AIM OF THE EXERCISE:
Please write out the stretch from the start of the listing below through the line containing "point(435,268)", both ends included, keeping every line as it stands.

EXERCISE DATA:
-------
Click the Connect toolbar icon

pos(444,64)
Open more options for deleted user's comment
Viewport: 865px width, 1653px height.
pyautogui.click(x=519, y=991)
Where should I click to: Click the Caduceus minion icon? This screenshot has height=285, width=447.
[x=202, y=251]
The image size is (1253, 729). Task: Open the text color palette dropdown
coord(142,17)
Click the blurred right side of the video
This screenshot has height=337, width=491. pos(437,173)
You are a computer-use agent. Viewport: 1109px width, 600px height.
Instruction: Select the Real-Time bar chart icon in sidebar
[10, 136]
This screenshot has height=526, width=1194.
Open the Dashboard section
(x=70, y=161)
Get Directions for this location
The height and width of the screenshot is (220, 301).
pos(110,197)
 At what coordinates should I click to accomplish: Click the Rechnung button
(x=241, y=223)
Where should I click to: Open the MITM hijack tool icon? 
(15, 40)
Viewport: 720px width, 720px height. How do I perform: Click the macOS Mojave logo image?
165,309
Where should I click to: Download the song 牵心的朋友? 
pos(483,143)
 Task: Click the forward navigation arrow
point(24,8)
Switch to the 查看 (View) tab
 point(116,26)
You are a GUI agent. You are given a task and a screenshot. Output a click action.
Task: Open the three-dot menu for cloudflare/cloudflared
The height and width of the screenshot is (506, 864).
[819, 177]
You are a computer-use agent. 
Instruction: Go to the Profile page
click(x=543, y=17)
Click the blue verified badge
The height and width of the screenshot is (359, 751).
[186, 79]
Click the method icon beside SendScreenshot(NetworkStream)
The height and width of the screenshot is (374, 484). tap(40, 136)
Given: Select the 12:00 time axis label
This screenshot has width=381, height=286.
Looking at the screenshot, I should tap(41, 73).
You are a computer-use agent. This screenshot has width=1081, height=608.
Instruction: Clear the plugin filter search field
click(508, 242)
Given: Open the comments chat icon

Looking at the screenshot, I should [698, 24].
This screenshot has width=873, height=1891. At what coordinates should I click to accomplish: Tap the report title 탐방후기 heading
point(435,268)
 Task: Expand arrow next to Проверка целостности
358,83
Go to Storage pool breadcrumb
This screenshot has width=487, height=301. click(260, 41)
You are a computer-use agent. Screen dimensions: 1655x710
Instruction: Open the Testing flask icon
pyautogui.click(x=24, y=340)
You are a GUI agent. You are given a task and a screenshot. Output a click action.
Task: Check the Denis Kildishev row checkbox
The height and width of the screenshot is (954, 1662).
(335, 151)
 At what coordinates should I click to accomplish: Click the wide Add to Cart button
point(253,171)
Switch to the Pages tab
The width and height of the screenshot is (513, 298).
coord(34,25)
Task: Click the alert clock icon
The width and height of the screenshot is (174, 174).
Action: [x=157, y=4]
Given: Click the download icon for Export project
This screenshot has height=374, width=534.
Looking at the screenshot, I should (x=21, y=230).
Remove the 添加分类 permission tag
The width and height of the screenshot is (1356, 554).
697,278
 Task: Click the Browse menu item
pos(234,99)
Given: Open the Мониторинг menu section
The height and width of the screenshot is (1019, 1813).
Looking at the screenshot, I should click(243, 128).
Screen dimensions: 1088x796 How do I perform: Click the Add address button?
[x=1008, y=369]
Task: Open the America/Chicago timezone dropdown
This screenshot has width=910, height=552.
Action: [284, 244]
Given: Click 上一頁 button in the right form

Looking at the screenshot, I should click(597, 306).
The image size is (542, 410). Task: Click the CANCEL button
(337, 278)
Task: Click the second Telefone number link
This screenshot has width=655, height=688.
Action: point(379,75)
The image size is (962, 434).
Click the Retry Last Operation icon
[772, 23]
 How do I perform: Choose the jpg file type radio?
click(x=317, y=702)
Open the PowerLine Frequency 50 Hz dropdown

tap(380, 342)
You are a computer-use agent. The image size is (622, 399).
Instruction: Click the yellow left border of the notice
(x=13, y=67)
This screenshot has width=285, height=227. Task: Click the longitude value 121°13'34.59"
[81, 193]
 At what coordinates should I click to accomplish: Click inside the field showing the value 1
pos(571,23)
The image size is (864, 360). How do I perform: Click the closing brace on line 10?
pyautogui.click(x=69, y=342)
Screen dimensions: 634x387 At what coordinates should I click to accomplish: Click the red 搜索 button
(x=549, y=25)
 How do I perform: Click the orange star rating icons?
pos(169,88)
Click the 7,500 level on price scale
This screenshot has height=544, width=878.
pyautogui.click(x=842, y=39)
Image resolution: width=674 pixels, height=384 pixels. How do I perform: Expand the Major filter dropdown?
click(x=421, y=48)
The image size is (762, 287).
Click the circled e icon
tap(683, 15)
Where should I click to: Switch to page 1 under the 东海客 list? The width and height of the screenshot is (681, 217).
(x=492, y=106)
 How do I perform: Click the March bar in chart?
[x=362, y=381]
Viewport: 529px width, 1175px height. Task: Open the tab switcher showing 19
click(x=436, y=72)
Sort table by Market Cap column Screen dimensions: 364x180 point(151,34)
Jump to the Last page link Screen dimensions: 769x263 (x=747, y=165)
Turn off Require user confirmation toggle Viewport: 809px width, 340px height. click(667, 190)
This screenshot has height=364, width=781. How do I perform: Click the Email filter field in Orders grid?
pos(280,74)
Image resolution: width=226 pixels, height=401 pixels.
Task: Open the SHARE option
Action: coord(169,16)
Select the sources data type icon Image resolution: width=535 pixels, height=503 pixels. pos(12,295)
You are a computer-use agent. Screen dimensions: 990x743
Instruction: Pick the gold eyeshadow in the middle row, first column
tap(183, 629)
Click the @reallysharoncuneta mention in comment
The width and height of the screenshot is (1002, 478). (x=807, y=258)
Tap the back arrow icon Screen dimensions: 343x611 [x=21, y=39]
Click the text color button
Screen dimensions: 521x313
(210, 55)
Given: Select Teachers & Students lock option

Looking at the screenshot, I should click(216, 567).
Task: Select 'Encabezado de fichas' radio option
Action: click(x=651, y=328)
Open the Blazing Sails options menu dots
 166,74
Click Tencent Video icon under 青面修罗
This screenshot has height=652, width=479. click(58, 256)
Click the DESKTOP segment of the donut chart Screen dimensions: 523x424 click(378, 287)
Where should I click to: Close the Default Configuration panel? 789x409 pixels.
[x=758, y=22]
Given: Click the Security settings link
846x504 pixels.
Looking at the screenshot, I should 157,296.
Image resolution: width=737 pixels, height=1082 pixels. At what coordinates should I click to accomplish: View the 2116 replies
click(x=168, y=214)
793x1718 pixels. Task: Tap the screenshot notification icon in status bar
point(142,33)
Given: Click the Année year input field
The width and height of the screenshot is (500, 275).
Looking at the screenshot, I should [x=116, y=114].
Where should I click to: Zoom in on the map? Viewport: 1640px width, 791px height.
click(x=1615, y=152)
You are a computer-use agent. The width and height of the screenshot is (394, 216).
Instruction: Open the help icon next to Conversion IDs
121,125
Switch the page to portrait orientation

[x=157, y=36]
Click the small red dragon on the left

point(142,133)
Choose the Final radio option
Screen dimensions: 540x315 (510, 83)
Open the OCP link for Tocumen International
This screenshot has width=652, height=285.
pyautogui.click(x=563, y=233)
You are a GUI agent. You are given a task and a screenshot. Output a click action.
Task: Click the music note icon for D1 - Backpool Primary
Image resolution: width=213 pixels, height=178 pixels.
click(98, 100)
-------
RESPONSE:
Click the Connect toolbar icon

pos(444,64)
Open more options for deleted user's comment
Viewport: 865px width, 1653px height.
pyautogui.click(x=519, y=991)
Where should I click to: Click the Caduceus minion icon? This screenshot has height=285, width=447.
[x=202, y=251]
The image size is (1253, 729). Task: Open the text color palette dropdown
coord(142,17)
Click the blurred right side of the video
This screenshot has height=337, width=491. pos(437,173)
You are a computer-use agent. Viewport: 1109px width, 600px height.
Instruction: Select the Real-Time bar chart icon in sidebar
[10, 136]
This screenshot has height=526, width=1194.
Open the Dashboard section
(x=70, y=161)
Get Directions for this location
The height and width of the screenshot is (220, 301).
pos(110,197)
 At what coordinates should I click to accomplish: Click the Rechnung button
(x=241, y=223)
Where should I click to: Open the MITM hijack tool icon? 
(15, 40)
Viewport: 720px width, 720px height. How do I perform: Click the macOS Mojave logo image?
165,309
Where should I click to: Download the song 牵心的朋友? 
pos(483,143)
 Task: Click the forward navigation arrow
point(24,8)
Switch to the 查看 (View) tab
 point(116,26)
You are a GUI agent. You are given a task and a screenshot. Output a click action.
Task: Open the three-dot menu for cloudflare/cloudflared
The height and width of the screenshot is (506, 864).
[819, 177]
You are a computer-use agent. 
Instruction: Go to the Profile page
click(x=543, y=17)
Click the blue verified badge
The height and width of the screenshot is (359, 751).
[186, 79]
Click the method icon beside SendScreenshot(NetworkStream)
The height and width of the screenshot is (374, 484). tap(40, 136)
Given: Select the 12:00 time axis label
This screenshot has width=381, height=286.
Looking at the screenshot, I should tap(41, 73).
You are a computer-use agent. This screenshot has width=1081, height=608.
Instruction: Clear the plugin filter search field
click(508, 242)
Given: Open the comments chat icon

Looking at the screenshot, I should [698, 24].
This screenshot has width=873, height=1891. At what coordinates should I click to accomplish: Tap the report title 탐방후기 heading
point(435,268)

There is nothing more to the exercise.